In the 2018 C standard, you can look up >
or “relational expressions” in the index to see they are discussed on pages 68-69. On page 68, you will find clause 6.5.8, which covers relational operators, including >
. Reading it, paragraph 3 says:
If both of the operands have arithmetic type, the usual arithmetic conversions are performed.
“Usual arithmetic conversions” is listed in the index as defined on page 39. Page 39 has clause 6.3.1.8, “Usual arithmetic conversions.” This clause explains that operands of arithmetic types are converted to a common type, and it gives rules determining the common type. For two integer types of different signedness, such as the unsigned long
and the long int
in bar
(a
and -2L
), it says that, if the unsigned type has rank greater than or equal to the rank of the other type, the signed type is converted to the unsigned type.
“Rank” is not in the index, but you can search the document to find it is discussed in clause 6.3.1.1, where it tells you the rank of long int
is greater than the rank of int
, and the any unsigned type has the same rank as the corresponding type.
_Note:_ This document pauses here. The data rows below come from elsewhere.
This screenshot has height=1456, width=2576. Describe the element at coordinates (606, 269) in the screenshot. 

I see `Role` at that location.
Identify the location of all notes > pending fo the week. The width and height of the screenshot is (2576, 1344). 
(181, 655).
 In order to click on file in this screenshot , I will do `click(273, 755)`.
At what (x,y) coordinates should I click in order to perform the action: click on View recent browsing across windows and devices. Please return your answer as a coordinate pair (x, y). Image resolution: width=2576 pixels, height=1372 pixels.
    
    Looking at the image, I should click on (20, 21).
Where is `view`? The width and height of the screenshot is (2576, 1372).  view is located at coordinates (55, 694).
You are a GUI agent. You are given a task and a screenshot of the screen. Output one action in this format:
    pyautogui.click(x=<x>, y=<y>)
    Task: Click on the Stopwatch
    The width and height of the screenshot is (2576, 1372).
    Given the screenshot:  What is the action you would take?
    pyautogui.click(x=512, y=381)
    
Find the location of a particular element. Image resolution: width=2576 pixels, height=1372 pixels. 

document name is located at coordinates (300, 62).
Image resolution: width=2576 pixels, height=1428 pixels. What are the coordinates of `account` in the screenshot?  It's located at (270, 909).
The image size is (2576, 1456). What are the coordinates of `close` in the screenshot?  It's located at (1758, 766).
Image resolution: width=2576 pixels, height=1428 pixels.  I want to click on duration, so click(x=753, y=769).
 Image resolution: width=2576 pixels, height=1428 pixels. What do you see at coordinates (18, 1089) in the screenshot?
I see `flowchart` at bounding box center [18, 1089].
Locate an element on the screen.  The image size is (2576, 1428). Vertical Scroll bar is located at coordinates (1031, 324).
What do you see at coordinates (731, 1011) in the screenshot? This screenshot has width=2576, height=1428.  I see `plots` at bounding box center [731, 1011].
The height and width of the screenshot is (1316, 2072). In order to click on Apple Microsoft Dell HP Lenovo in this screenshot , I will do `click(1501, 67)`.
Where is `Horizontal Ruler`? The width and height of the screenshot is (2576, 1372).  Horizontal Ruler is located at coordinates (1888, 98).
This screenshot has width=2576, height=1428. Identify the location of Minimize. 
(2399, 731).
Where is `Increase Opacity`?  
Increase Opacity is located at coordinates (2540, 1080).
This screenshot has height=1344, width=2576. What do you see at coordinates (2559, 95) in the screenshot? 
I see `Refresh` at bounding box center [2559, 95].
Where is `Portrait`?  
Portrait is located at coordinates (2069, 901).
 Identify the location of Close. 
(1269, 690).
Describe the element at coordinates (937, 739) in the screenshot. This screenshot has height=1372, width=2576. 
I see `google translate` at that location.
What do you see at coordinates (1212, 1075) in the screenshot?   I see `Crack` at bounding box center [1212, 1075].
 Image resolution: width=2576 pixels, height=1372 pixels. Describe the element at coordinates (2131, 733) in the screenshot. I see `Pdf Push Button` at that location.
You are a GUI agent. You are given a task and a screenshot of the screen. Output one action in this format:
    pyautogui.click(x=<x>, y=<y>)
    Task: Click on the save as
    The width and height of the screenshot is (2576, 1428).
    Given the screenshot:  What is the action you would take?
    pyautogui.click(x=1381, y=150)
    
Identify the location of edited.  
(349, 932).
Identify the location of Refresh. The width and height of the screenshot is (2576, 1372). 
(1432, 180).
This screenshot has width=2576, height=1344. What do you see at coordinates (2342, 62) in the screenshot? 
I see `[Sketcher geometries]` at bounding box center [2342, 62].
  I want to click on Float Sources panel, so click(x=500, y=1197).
Now you can consider a > -2L
in bar
, where a
is unsigned long
. Here we have an unsigned long
compared with a long
. They have the same rank, so -2L
is converted to unsigned long
. Conversion of a signed integer to unsigned is discussed in clause 6.3.1.3. It says the value is converted by wrapping it modulo ULONG_MAX
+1, so converting the signed long
−2 produces a ULONG_MAX
+1−2 = ULONG_MAX
−1, which is a large integer. Then comparing a
, which has the value 99, to a large integer with >
yields false, so zero is returned.
For foo
, we continue with the rules for the usual arithmetic conversions. When the unsigned type does not have rank greater than or equal to the rank of the signed type, but the signed type can represent all the values of the type of the operand with unsigned type, the operand with the unsigned type is converted to the operand of the signed type. In foo
, a
is unsigned int
and -2L
is long int
. Presumably in your C implementation, long int
is 64 bits, so it can represent all the values of a 32-bit unsigned int
. So this rule applies, and a
is converted to long int
. This does not change the value. So the original value of a
, 99, is compared to −2 with >
, and this yields true, so one is returned.